A student in Holland saw a lot of love come his way in the community. Aiden Nicholson is a 14-year-old who attends Holland Elementary School and has Chromosome 18 Ring Syndrome. 

Principal Lynne Van De Spiegle says the community got together and held some fundraisers.

"It was through the combined efforts of our local Lions group and our Holland Parent Advisory group," says Van De Spiegle. "He can't walk on his own. He had a walker, but it was recalled."

She notes there was a fault with the device and he required another. 

"It's called a gait trainer," continues Van De Spiegle. "It helps them stand up and be more mobile and stand up straighter to take some steps forward.
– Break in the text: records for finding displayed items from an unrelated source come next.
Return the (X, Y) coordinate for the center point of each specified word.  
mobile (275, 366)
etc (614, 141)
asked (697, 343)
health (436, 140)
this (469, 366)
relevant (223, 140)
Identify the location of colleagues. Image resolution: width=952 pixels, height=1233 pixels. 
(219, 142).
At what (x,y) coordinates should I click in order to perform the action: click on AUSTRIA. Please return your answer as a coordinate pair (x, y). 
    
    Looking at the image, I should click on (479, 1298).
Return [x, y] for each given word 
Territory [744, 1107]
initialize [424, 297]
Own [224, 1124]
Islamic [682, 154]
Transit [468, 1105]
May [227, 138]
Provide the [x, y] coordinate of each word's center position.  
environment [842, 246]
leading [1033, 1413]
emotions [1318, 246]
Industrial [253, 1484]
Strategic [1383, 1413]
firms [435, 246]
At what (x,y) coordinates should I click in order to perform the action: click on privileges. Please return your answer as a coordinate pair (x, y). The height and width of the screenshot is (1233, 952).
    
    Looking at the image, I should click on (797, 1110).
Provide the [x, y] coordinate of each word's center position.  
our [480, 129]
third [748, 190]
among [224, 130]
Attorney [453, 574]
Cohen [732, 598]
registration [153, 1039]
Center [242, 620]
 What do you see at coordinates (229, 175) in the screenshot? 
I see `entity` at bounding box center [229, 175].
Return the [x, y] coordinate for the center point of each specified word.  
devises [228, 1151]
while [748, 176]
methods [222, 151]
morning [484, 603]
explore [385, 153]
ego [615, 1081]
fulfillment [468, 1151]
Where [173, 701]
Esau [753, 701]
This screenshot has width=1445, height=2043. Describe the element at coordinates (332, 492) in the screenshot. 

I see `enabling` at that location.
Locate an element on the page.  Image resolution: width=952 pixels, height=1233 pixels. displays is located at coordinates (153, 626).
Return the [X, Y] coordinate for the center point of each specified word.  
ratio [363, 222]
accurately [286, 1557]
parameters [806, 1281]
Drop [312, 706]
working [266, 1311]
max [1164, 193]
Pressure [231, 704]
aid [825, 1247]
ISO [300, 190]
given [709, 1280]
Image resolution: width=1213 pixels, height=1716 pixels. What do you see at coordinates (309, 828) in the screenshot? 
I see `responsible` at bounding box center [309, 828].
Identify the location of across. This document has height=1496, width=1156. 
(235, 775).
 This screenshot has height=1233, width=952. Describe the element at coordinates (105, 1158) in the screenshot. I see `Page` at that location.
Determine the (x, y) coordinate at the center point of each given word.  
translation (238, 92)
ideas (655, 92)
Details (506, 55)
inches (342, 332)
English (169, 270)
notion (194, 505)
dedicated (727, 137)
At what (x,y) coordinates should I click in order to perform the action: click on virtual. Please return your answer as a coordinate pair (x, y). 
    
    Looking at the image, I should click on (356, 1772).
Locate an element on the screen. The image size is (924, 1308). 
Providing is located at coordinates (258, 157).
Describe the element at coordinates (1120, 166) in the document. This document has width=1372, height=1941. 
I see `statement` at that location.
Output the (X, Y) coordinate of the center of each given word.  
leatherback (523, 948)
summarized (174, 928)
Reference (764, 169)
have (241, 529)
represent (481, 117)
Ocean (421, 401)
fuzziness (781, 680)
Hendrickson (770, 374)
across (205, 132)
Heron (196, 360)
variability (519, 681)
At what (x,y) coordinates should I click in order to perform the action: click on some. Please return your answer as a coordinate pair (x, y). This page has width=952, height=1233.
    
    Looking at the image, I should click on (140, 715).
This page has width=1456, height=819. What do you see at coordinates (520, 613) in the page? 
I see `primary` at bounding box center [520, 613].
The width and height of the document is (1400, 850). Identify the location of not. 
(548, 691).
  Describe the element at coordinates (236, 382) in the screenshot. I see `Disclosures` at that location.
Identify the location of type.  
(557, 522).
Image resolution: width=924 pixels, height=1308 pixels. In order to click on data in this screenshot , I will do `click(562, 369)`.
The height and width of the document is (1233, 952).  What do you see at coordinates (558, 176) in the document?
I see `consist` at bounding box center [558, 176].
The goal is to, hopefully, get him to be walking forward."

GaitGait trainer

She explains the students are involved in the effort and has a lot to do with Aiden in the school. 

"He's got an array of equipment that he goes in throughout the day," adds Van De Spiegle. He's got standing frames, and a bike, and he's very much integrated into this, specifically, the 3-4 classroom that he's in. He's part of their art projects. They buddy-read to him. They really do care deeply about Aiden and they want him to participate with them."

The new gait trainer is a nicer and easier way for students to be able to interact and around Aiden safely while he's able to move on his own with the device.  

"The funds came through in about a week-and-a-half to two weeks," adds Van De Spiegle. "At the time, we needed about $7,000 or $8,000 is what we thought we needed. It turned out to be a little bit over $9,000, but in about a week-and-a-half to two weeks, we had raised every penny and more that we needed -- probably well over $10,000 was raised."

She says that the Lions gave well over $4000 for the fish fry, and then some more for a little push. Through the community, they did their Starfish fundraiser. 

"For every dollar, you got your name put on a starfish," notes Van De Spiegle. "The bigger the starfish, the more that was donated. Those were put up all through town. The people and the community really came together to do this for aid and it was really quite remarkable."